Antia also points out that the bulk of healthcare spending occurs in old age. “Healthcare spending will soar as more of the global population enters that phase of life.
“Pharmaceutical companies and drug manufacturers are an obvious sector poised to benefit from this trend. The debt and equity of publicly traded firms in this space are easy ways for investors to gain exposure. However, there are other attractive avenues for investors to consider as well.”
As global ageing accelerates, healthcare costs are ballooning across most of the world’s major economies. For example, according to PGIM’s proprietary study, annual US household medical drug costs alone will grow to US$900 billion by 2050.
“Treating diseases based on existing science is just one aspect of healthcare. Finding cures and better treatments for common ailments can also be an attractive long-term investment proposition.

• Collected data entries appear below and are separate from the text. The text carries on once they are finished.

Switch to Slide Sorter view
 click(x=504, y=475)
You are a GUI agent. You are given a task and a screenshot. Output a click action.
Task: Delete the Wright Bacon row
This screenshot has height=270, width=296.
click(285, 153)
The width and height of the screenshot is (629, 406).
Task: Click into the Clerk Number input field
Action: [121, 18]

“Institutional investors willing to tolerate illiquidity in their portfolios should consider healthcare-focused venture capital investments to capture the most innovative technologies and developments. Indeed, there are healthcare venture capital firms that invest exclusively in the longevity theme. Their portfolio companies are weighted towards pharmaceutical and biotech firms targeting diseases that strike the elderly in large numbers, such as dementia, stroke, cancer, Alzheimer’s and Parkinson’s,” says Antia.
There may also be opportunities in venture capital firms specialising in narrowly focused, genetically targeted drugs, especially “personalised” cancer drugs and life-extending gene therapies, he suggests.
PGIM says other potential avenues of investment include private-equity firms focused on mid- and late-stage pharma companies or co-investments alongside healthcare private equity. “These pharma firms tend to have research that is further along and closer to making its way into a real-world pharmaceutical.
“Healthcare royalty companies also offer a unique risk-reward proposition. They loan money to biotech companies that are mid- to late-stage and take a percentage of royalties from the eventual sale of the drug as part of the deal. This type of investment gives up some of the future upside of valuation growth in exchange for rights to future cash flow.”